Assigned task ->
Could you give the data that follows again exactly, without its pictures?

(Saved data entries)
....................

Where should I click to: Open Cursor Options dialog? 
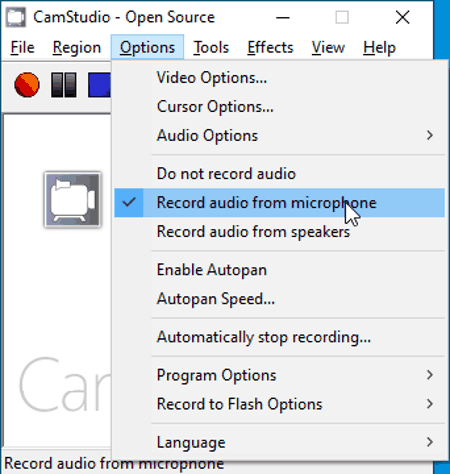[x=279, y=107]
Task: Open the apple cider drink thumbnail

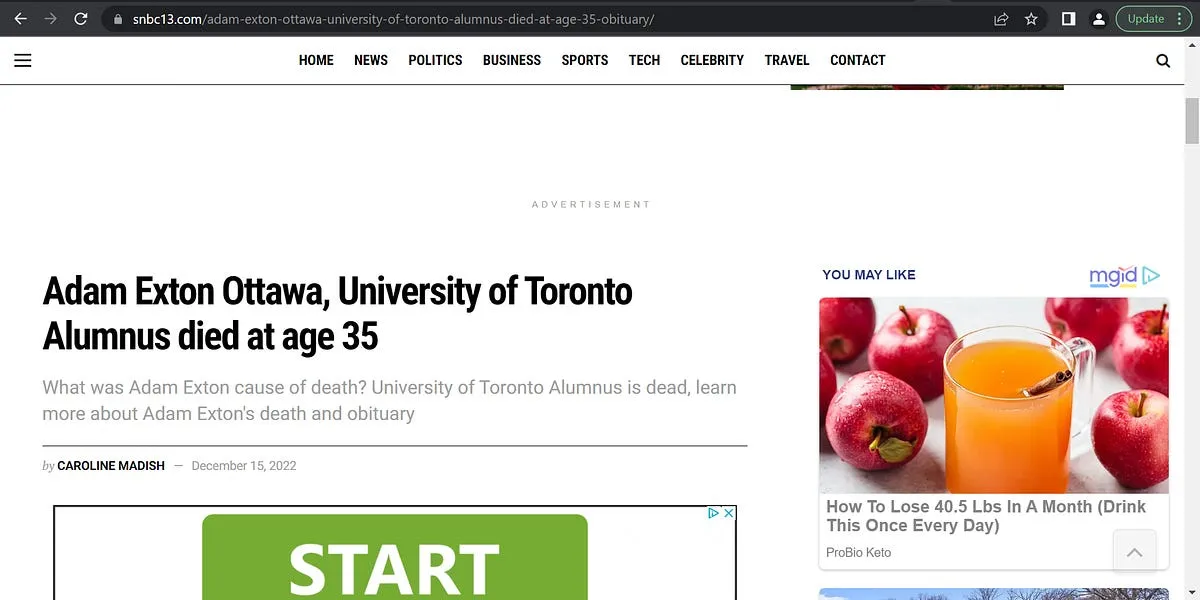Action: pos(994,395)
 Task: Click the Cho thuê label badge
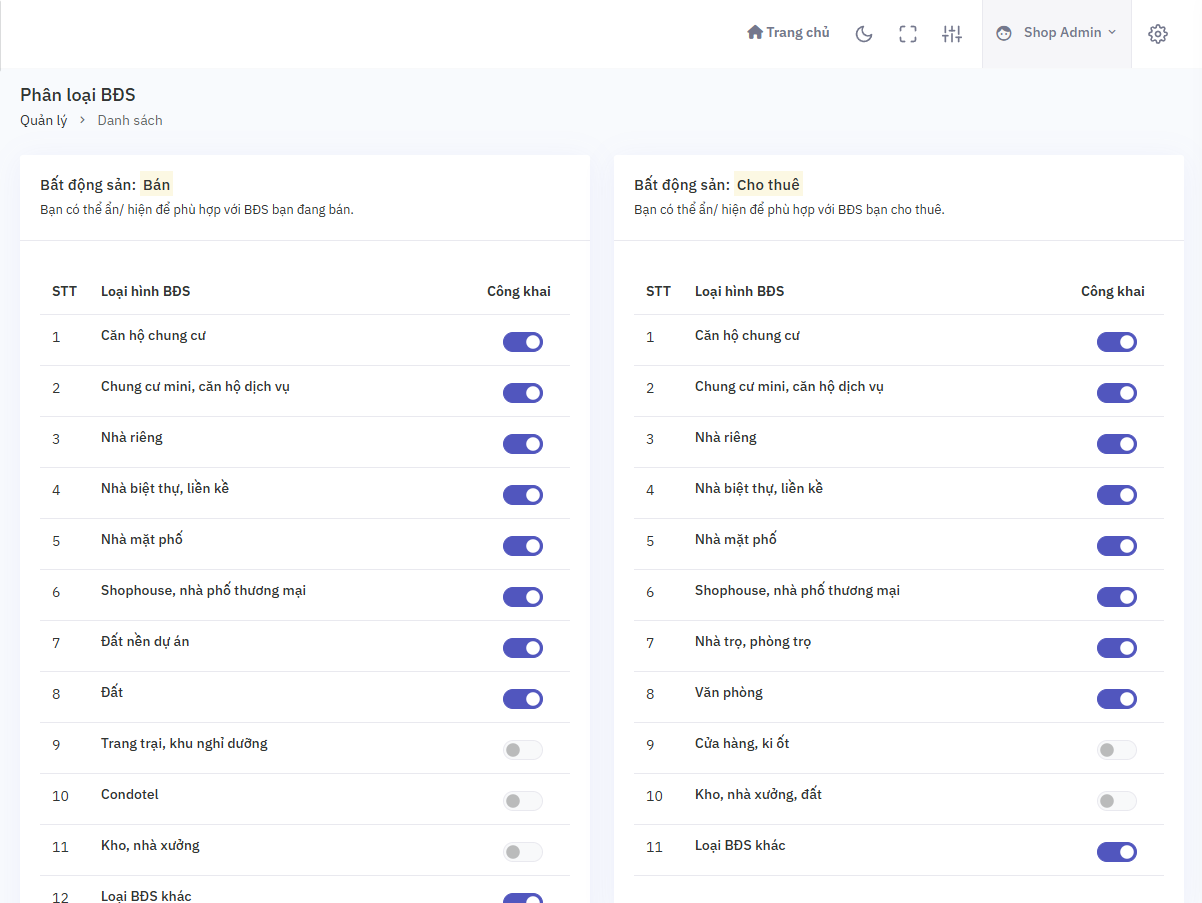point(768,185)

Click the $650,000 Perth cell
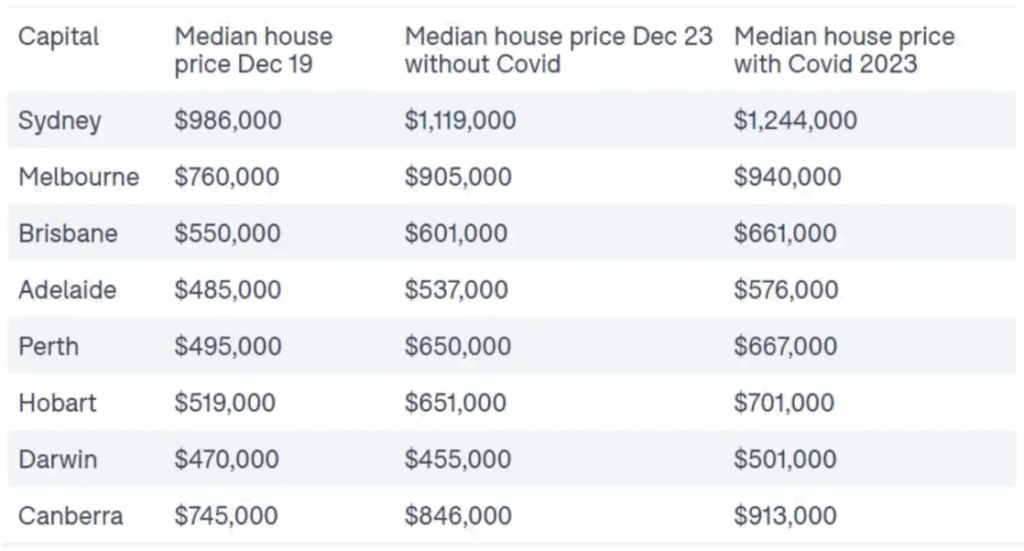click(x=458, y=347)
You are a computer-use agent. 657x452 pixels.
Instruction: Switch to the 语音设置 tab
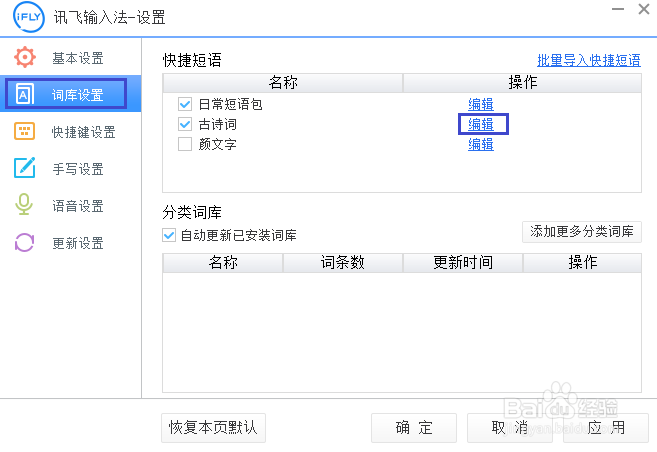78,206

....................

Exercise result ->
Where should I click to: Open Cursor Options dialog? 
[x=279, y=107]
Task: Open the apple cider drink thumbnail

Action: pos(994,395)
 Task: Click the Cho thuê label badge
point(768,185)

Click the $650,000 Perth cell
click(x=458, y=347)
You are a computer-use agent. 657x452 pixels.
Instruction: Switch to the 语音设置 tab
78,206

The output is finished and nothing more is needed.